Sometimes, the holiest of the holy is attained by using your heart and your God-given brains.
By Rabbi Ari Enkin, Rabbinic Director, United with Israel
This week we read the double portion of “Acharei Mot – Kedoshim” (Leviticus 16:1-20-27), and it is filled with more than 10 percent of all the mitzvot (commandments) in the Torah. The first Torah portion, Acharei Mot, deals primarily with the Yom Kippur service. The second Torah portion, Kedoshim, has a whole slew of mitzvot that we are to observe in order to be “Kedoshim” – Holy.
The portion of Kedoshim opens with “And God spoke to Moses saying: ‘Speak to the entire people of Israel and tell them that ‘You must be Holy, for I am Holy.’” [Leviticus 19:1-2].
Very few Torah potions unfold in the presence of “the entire people of Israel.” Rarely is the entire nation gathered together to hear a sermon from Moses. This must mean that the Torah portion of Kedsoshim is especially important.
To borrow from the Passover Seder, “So why is this Torah portion different from all Torah portions?”
Usually, Moses gives the messages to Aaron, and a few others, who in turn disseminate the message to yet others,and so on, until the entire nation got the message. (Yes, Facebook or WhatsApp would have been much easier.) Why is this a one-shot deal? Why is everyone gathered together?
It is explained that this week’s Torah portion contains the most fundamental mitzvot – the bulk of mitzvot which, when properly observed, can make a person holy.
But there’s more. “You shall be holy” is a mitzvah in its own right! It is completely independent of the many other mitzvot that appear in the Torah portion, which will assist people in becoming holy. The famous example of “You shall be holy” is behaving in a dignified manner even if behaving differently or doing something else might not be technically forbidden.
Not everything that is improper is in the Torah. The Torah doesn’t say that not saying “good morning” to people is a sin, or that walking around in an unkempt, disheveled manner is a sin. But to ignore people is unbecoming, it is not the mark of holiness. To walk around unkempt and disheveled is not a sin, but it is not the mark of holiness. Sitting around all day eating non-stop is not forbidden, but it is not the mark of holiness, even if the food is kosher.

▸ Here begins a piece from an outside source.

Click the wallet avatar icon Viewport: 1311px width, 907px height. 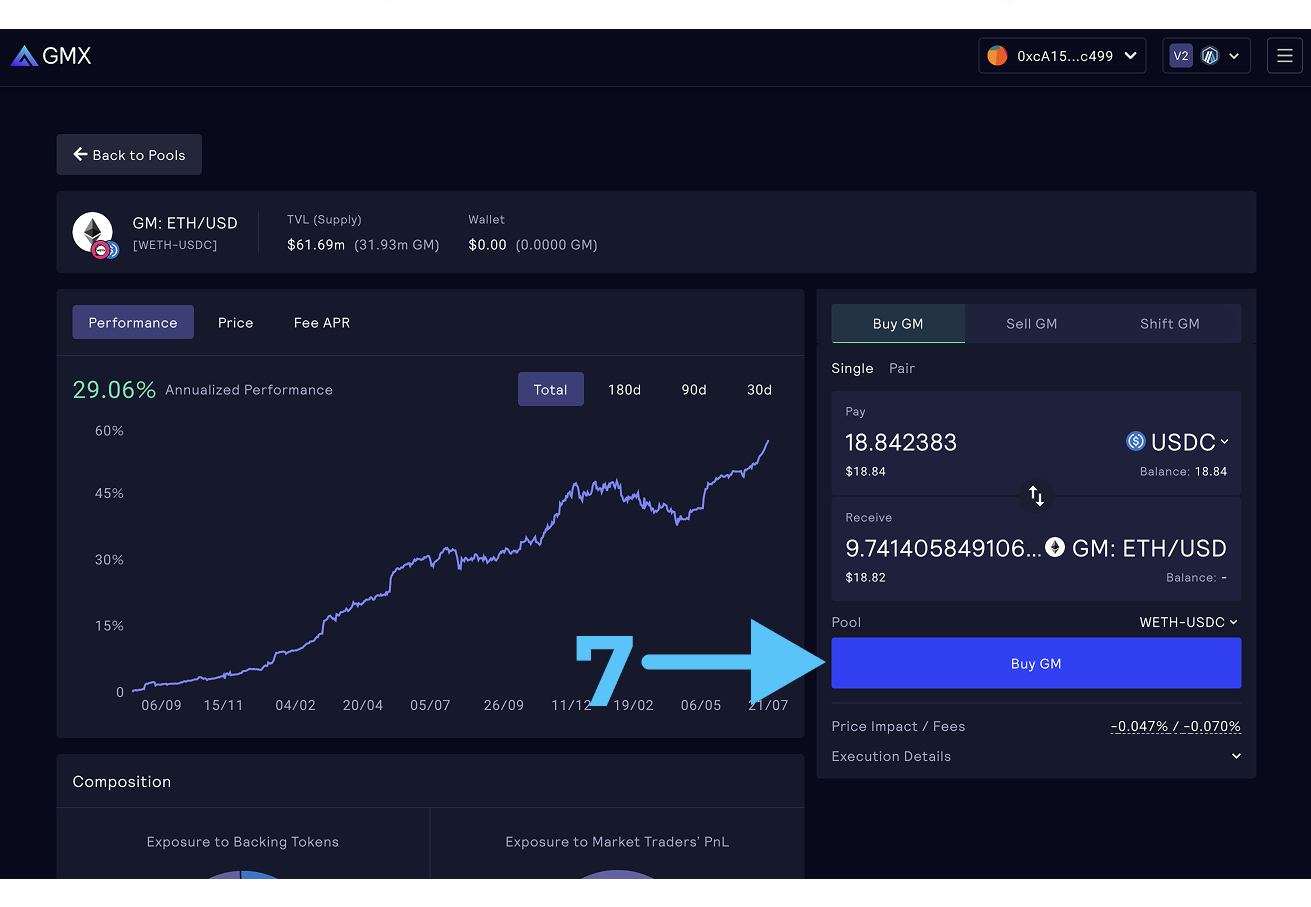tap(997, 56)

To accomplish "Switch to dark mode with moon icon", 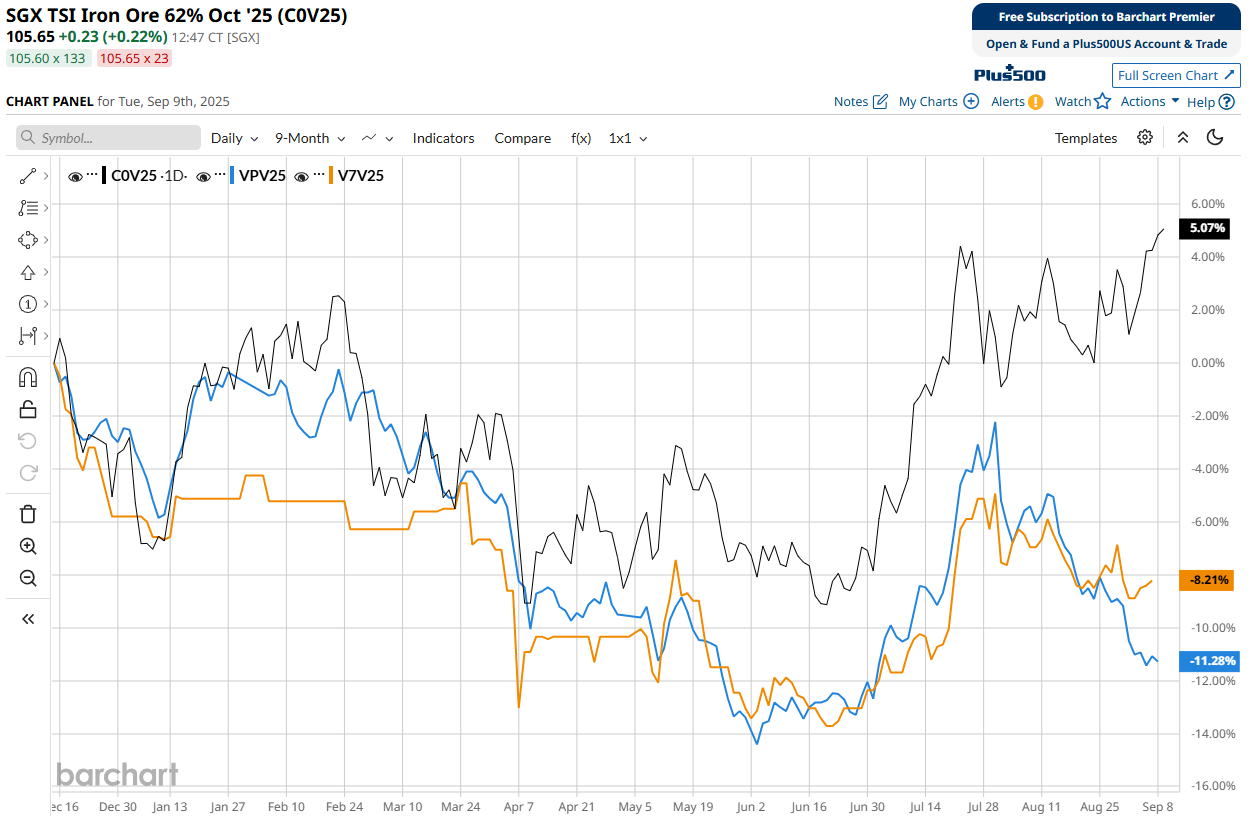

If not for the mitzvah of “You shall be holy,” a person could indulge, be a glutton and live a degrading lifestyle all without technically sinning. However, the Torah says, “You shall be Holy”—you must abstain. You must act with restraint, with holiness. Do not indulge. Do not be a glutton. It is so vital that it had to be said to the entire nation together.
There are some decisions concerning which we do not need the Torah to tell us what is right or wrong. Some decisions, and even ethics, often come from our hearts and our God-given brains. Sure, keeping kosher, keeping the Sabbath, fasting on Yom Kippur are all mitzvot that will help us to become holy. But sometimes, the holiest of the holy is using your heart, pondering how to become a better person, going out of your way to help others.
It is the unwritten mitzvot such as these that will truly catapult us to holiness, perhaps even more so than that the mitzvot that are actually written.